In this second part of our tutorial, we will introduce a new NLP library, named Spark NLP, and explain some of the concepts that shape the most recent and advanced NLP methods that are widely used today. More specifically, we will breifly talk about what pretrained models and transfer learning mean, as well as how these concepts are integrated into Spark NLP.

We will also walk you through how we can do sentiment analysis with this library. By the end of this session, you will have a better understanding of the more recent techniques and libraries used in NLP.

Spark NLP is a self-contained library. It does not require you to download any other NLP library. Spark NLP is built on top of Apache Spark, which is a general-purpose in-memory distributed data processing engine, which makes Spark NLP a highly efficient NLP tool. If you would like to learn more about Spark NLP, please read this and this blog posts from one of the core dev team members of Spark NLP.

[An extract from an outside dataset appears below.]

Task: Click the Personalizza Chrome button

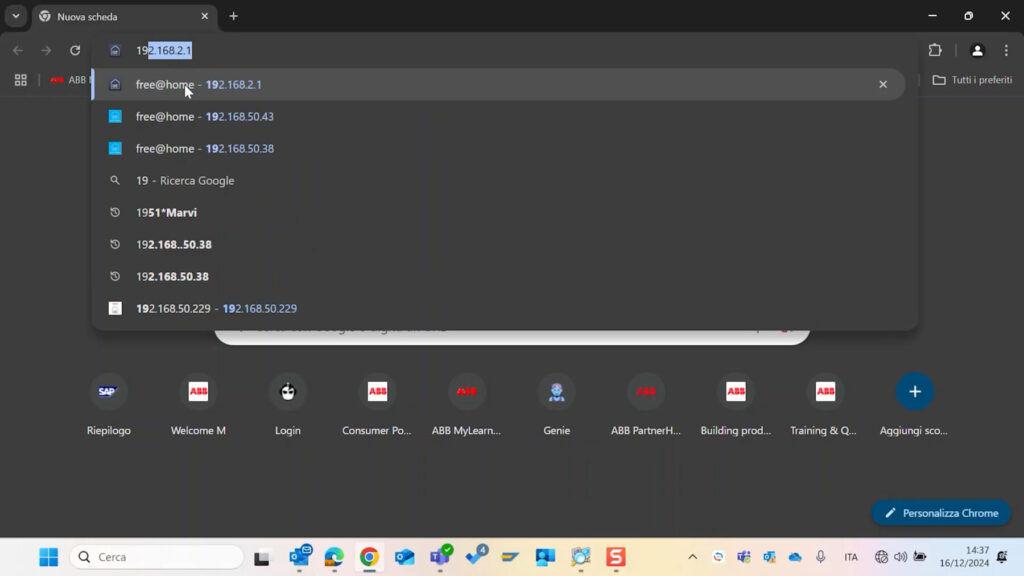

In preparation for Part II, please follow the installation/setup steps below before coming to the tutorial:

  • If you have attended Part I of the tutorial, Do a git pull to make sure you have the latest updates in this repository. If you have not attended Part I, clone this repo into your machine by running git clone https://github.com/ftarlaci/bigdata_ai_nlp_tutorial.git in your command line. The files that we will be working with during Part II can be found inside nlp-tutorial-part-ii folder in this repository.

Option 1: Setup by Using Google Colab

We will be using Google Colab during the session. If you have not used colab before, please follow the steps to set it up for the tutorial.

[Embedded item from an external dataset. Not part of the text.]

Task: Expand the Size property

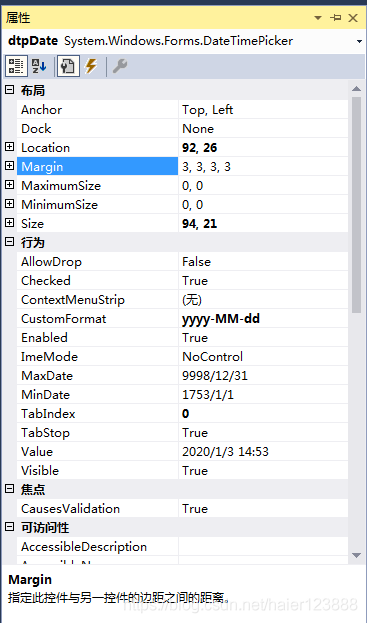Action: coord(10,223)
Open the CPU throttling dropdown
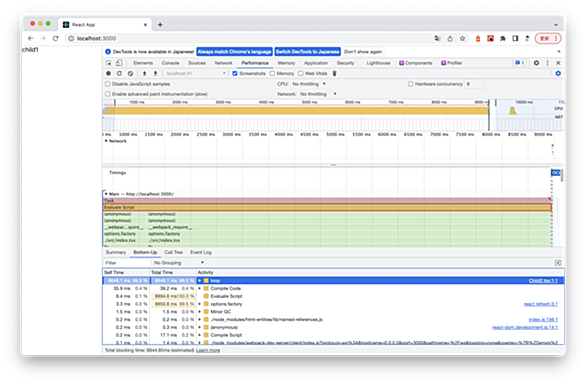Image resolution: width=586 pixels, height=384 pixels. click(x=309, y=84)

  1. If you don't have a gmail account, you will need to create one to be able to use Google Colab.
  2. Login to your google drive by going to drive.google.come, then click on My Drive. Inside My Drive, you will find a folder, named "Colab Notebooks". Click on this folder.
    • If you don't see Colab Notebooks in your drive, on the left side of the screen, click on New, scroll down to More, and select Google Colaboratory.
    • Note: you may need click on Connect more apps if you do not see Google Colab listed. You will then search for colab and install it into your google drive.
  3. Upload the "nlp-tutorial-part-ii" folder from inside this repository to Google Drive. This will upload the files you need for Part II on colab.
  4. Navigate to the "nlp-tutorial-part-ii" folder that you have uploaded on Google Drive. To open up any notebook in Google Colab, right click on the notebook file and select "open with", then select Google Colab.

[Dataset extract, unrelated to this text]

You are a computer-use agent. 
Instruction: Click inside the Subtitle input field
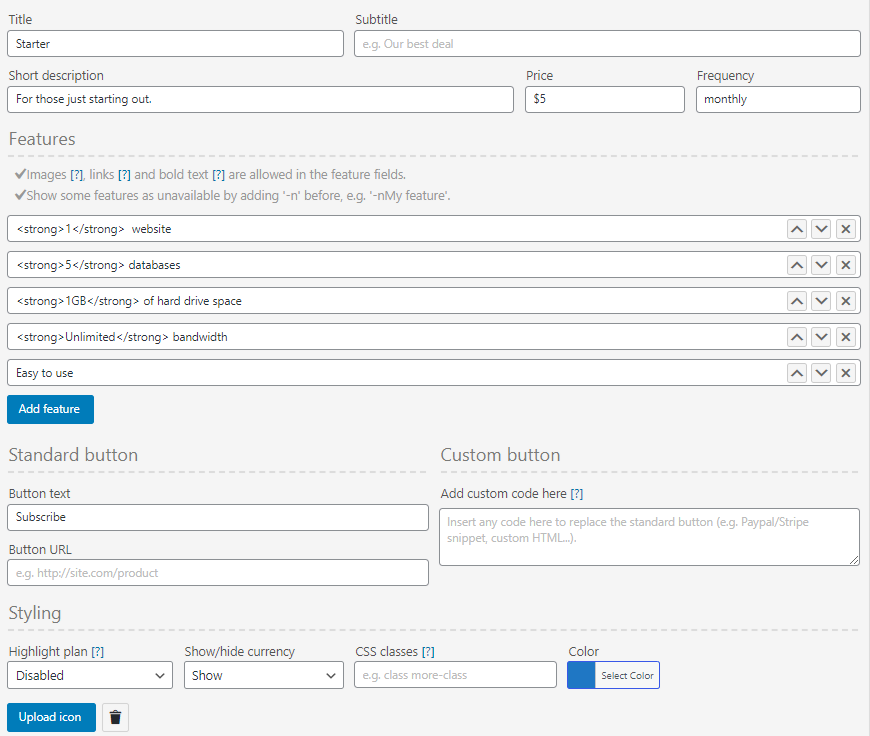(x=606, y=43)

Option 2: Setup by Using Jupyter Notebook

You can choose to use Jupyter Notebook as we did in Part I, if you prefer to do so. If you do, install Spark NLP by following the installation steps below:

You can install Spark NLP either with pip or conda

Install Spark NLP from PyPI

pip install spark-nlp==2.5.3

Install Spark NLP from Anaconda/Conda

conda install -c johnsnowlabs spark-nlp

  • If you would like to install spark-nlp into a conda environment (recommended), follow the steps below. In your terminal, type:

java -version #should be Java 8 (Oracle or OpenJDK) (If Java in your machine needs to be updated, see this page)

conda create -n sparknlp python=3.6 -y

conda activate sparknlp

pip install spark-nlp==2.5.3 pyspark==2.4.4

After the installation, please make sure the following lines of code runs in your Jupyter Notebook without any errors:

import sparknlp
spark = sparknlp.start()
print("Spark NLP version")
sparknlp.version()
print("Apache Spark version")
spark.version